Я монету выпрямил, да легко так, играючи. Поднял камешек с земли. Щебень средней фракции. Сжал в кулаке, он в труху и рассыпался.
И тогда мне эта мысль пришла, от которой я до сих пор никак отделаться не могу. Может, наше тело тоже как клетка? Живём мы в нём запертые всю жизнь, а способностей своих и не знаем. А попадаются иногда люди, которые ломают прутья клетки. И тогда хоть летай, хоть рельсы сгибай. Не было бы этой кожи тяжёлой, так хоть в космос можно улететь.
С такими мыслями я и не заметил, как стемнело. Аллея опустела, а я всё сижу и жду чего-то. Есть такое ощущение внутри, что знаешь – должно случиться. А что – загадка.

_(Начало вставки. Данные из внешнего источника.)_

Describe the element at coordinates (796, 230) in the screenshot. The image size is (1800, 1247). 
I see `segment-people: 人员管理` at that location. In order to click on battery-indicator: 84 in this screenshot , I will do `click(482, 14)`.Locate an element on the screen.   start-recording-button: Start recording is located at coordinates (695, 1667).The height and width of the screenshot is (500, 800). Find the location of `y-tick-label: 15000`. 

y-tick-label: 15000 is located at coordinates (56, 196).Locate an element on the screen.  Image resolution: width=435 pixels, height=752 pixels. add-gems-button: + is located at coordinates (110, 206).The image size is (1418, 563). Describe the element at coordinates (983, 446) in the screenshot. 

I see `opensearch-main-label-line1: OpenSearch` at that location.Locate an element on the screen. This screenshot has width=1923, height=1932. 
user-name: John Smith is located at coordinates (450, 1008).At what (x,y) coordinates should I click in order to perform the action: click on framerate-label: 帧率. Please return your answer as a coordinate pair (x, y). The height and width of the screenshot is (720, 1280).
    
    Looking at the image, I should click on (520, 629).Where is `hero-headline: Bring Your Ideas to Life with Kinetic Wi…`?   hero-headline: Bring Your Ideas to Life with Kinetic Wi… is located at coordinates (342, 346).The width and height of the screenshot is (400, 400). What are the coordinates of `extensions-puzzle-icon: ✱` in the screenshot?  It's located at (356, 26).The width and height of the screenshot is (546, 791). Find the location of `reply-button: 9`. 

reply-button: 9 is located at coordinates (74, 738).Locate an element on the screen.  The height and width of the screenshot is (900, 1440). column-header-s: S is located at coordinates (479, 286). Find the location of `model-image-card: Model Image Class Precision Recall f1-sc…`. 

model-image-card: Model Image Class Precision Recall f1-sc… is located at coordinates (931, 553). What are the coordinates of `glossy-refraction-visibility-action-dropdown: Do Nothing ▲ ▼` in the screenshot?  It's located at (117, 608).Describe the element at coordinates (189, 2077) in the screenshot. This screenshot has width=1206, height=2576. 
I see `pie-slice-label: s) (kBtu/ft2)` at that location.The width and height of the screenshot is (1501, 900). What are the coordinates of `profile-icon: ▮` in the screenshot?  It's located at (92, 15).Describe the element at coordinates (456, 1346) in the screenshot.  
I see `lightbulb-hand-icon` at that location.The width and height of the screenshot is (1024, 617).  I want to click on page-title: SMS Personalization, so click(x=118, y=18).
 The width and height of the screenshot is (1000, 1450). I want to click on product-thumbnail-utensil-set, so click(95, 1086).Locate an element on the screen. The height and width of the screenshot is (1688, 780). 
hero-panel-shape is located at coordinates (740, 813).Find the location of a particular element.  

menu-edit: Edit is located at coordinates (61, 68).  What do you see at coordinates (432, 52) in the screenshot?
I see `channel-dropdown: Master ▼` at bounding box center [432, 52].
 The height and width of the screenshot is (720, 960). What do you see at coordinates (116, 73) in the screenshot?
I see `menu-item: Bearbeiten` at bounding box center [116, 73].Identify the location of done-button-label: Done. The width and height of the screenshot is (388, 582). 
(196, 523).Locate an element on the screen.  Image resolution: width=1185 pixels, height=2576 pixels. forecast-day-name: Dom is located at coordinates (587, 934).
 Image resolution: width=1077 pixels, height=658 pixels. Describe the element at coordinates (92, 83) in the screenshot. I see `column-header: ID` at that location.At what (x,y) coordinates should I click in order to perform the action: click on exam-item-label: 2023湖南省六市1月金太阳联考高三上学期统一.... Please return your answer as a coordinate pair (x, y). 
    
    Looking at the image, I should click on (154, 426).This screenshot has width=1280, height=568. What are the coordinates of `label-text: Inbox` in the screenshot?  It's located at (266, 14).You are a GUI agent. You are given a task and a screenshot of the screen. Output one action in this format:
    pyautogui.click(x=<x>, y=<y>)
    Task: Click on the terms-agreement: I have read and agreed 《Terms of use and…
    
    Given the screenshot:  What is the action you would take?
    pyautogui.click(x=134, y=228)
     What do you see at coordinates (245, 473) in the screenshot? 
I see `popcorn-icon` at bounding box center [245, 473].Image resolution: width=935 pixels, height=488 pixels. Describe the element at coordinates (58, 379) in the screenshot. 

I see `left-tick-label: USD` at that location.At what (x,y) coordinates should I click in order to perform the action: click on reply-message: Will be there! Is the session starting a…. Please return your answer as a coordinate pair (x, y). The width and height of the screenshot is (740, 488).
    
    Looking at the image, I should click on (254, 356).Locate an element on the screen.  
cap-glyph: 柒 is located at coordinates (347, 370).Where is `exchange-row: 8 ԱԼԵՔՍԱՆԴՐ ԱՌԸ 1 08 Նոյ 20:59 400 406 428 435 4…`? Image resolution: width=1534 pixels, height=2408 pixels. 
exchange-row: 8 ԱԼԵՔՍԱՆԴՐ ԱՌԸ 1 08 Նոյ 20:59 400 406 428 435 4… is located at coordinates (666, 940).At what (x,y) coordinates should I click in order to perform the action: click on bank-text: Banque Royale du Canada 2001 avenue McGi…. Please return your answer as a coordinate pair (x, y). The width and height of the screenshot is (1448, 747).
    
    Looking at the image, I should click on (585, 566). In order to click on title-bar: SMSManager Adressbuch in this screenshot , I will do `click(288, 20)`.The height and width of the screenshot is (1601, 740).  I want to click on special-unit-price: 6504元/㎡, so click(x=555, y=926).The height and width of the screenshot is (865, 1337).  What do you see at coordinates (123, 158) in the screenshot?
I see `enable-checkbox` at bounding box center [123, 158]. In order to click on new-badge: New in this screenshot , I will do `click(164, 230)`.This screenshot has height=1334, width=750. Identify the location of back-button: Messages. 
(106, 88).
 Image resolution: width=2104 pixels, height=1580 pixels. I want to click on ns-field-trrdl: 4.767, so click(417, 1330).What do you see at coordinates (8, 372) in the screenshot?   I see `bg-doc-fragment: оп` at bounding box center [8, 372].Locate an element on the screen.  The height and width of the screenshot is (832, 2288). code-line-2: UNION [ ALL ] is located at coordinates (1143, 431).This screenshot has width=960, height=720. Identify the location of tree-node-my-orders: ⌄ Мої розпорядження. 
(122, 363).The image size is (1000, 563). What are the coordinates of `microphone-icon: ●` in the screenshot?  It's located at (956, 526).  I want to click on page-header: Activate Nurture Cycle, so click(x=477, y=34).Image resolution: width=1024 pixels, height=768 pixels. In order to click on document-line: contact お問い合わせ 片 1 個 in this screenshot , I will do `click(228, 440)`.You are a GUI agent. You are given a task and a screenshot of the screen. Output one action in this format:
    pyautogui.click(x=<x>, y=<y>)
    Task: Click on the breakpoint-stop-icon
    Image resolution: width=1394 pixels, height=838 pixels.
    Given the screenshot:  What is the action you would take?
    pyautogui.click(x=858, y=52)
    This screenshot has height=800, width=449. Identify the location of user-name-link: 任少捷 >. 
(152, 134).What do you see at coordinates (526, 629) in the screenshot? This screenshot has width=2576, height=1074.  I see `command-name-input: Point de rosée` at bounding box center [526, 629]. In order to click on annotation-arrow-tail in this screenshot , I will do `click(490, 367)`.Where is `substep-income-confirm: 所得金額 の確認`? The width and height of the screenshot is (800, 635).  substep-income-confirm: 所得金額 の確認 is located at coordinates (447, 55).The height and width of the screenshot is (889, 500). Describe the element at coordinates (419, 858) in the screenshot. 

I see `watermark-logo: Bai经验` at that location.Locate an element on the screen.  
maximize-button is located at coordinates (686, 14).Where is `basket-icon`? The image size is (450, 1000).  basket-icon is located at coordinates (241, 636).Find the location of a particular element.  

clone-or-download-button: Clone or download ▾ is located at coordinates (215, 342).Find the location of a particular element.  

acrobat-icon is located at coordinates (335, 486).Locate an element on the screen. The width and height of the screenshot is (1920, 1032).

Смотрю, по аллее девушка идёт. Та самая, с которой я в «Клетке» познакомился. И не одна идёт, а с компанией. Ребята, трое. Все чуть постарше, лица серьёзные такие. Останавливаются возле лавочки моей, и начинают разговаривать. Будто меня и рядом нет.
– Ну давай, – говорит один. – Веди нового лоха. Штырь будет приглядывать. Мы тут встретим.
Так мне противно стало.
Девушка улыбнулась невесело, а потом говорит:
– Тот ведь в больницу попал, вы знаете? Весь город говорит.
– Не дрейфь, подруга. На нас не выйдут, это точно. Мы же его тогда за ограду оттащили. Менты глубоко копать не будут. Нашли под оградой, пьяный был, да и попал под раздачу.
Она отмахнулась и вдруг меня заметила. Вслед за ней и вся троица повернулась.
– Что, братиш, проблемы? – спросил старший.
Не узнал меня. А девушка узнала, распахнула глаза, ладошкой рот прикрыла, чтобы не закричать.
– Это он, – только и смогла сказать.
Старший не понял, кто он. А другой пригляделся да и говорит:
– Это ж мы его отмудохали в прошлый раз.
Старший подошёл ближе.
– Валил бы ты отсюда, фраерок.
Злобно так сказал, на выдохе. С хрипотцой, с угрозой, кулаки сжал.
А я не хотел уходить. Сам бы я ни за что не решился выйти из клетки своего тела, даже если бы был уверен, что всё получится. А эти трое помогли, всё как надо сделали. Теперь нужно их отблагодарить.
Я взял его рукой за лицо и чуть сжал пальцы. Короткий крик ударил мне в ладонь и затих. Кости сухо хрустнули, я почувствовал, как под давлением лопнул его мозг. Несчастный успел только ухватиться за мои пальцы, но руки его тут же обмякли.
Другой пытался помочь, я ткнул его в грудь. Рёбра треснули, проткнули лёгкие, и он быстро захлебнулся своей кровью. Третий, попытался убежать, в своих тяжёлых «Гриндерсах». Но, видно, от ужаса, ноги его отказали. Он стал ползти. Я наступил ему на обе лодыжки, они захрустели и стали безвольными культями. Та же участь постигла его руки и позвоночник.
Я обернулся. Девушка стояла посреди дорожки, в оцепенении и совершенно седая.
* * *
– Хотя, наверное, тебе ещё рано слушать такие истории.
Лизонька насупилась.
– Ты не смотри, что я маленькая. Я ведь понимаю, что мы уже не вернёмся. Так что не страшно.
Я кивнул. Ей тоже ничего не угрожало.
В палате аппарат жизнедеятельности «качал» моё уже мёртвое, спрятанное за ширмой разбитое тело. «Травмы, несовместимые с жизнью» – так будет написано в заключении судебно-медицинского эксперта.